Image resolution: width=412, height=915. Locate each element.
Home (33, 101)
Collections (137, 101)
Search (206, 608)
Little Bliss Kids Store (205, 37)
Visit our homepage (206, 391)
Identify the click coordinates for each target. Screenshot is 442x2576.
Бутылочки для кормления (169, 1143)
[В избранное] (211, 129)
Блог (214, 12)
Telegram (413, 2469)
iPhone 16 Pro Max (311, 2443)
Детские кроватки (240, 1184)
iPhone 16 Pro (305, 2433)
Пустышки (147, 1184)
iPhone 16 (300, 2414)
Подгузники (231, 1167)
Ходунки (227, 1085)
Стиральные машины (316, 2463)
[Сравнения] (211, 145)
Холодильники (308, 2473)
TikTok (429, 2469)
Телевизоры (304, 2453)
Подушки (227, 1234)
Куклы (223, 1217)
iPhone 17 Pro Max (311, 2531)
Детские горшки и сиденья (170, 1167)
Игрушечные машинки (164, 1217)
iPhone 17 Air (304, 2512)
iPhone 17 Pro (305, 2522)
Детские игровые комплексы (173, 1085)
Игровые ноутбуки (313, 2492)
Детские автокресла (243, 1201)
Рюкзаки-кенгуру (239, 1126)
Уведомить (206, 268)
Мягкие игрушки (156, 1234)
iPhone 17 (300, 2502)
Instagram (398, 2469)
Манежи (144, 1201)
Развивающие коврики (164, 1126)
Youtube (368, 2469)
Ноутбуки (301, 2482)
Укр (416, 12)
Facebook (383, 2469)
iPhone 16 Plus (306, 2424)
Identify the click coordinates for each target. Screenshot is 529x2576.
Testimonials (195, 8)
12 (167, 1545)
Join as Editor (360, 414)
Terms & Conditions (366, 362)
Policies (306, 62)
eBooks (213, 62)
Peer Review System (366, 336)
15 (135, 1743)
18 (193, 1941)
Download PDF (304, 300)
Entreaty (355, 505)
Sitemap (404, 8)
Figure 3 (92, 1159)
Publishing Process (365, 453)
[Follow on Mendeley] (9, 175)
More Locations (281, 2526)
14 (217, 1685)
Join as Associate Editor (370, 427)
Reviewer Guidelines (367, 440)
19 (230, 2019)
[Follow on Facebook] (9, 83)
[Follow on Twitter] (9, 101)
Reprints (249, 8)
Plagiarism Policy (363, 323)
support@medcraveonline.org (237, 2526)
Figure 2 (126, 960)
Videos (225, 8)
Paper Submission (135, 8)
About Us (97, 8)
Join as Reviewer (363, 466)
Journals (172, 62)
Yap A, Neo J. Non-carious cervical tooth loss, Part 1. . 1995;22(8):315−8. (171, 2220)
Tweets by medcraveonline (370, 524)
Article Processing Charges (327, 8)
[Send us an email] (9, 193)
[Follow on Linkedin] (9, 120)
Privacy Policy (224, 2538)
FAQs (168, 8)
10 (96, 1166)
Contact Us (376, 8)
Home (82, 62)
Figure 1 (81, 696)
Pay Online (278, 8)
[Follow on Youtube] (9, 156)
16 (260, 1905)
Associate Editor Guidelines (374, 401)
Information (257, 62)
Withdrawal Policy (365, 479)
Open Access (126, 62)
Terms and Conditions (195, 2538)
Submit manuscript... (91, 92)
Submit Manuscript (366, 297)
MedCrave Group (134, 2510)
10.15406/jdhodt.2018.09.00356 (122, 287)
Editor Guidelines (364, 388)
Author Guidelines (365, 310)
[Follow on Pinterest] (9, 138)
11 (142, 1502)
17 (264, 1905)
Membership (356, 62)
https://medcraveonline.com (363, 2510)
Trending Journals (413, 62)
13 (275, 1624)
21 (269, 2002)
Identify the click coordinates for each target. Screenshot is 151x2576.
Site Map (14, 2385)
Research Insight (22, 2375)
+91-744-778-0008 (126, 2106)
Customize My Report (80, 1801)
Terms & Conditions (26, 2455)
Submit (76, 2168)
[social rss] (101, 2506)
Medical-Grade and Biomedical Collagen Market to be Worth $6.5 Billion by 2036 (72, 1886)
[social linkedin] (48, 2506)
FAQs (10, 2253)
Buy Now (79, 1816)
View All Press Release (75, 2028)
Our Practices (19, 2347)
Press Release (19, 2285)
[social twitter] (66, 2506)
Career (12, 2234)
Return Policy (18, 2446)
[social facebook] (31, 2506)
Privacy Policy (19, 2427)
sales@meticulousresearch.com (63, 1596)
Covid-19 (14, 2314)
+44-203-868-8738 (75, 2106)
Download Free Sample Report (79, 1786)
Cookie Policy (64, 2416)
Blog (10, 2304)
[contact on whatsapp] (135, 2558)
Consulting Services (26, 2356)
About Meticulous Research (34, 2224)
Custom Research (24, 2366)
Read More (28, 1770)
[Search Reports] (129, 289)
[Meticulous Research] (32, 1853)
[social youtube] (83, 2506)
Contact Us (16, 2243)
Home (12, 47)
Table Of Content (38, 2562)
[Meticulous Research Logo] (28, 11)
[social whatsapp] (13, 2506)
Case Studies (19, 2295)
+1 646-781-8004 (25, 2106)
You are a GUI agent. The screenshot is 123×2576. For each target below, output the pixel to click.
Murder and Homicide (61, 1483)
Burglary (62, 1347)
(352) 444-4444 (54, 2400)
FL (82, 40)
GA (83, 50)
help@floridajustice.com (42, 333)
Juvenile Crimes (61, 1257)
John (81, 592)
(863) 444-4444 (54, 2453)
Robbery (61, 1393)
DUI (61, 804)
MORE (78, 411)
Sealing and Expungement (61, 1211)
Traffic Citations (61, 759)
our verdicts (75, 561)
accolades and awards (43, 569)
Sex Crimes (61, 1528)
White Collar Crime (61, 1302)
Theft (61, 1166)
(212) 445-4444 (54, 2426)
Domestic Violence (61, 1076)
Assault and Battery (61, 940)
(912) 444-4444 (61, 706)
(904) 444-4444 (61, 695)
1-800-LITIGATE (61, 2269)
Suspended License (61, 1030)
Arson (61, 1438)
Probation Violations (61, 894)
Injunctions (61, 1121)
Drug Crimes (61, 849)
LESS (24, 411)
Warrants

◆ **Problem requirements**
From the data, work out how many lines include the word "Editor"; the reply is that number and nothing else.

◆ **Expected answer**
4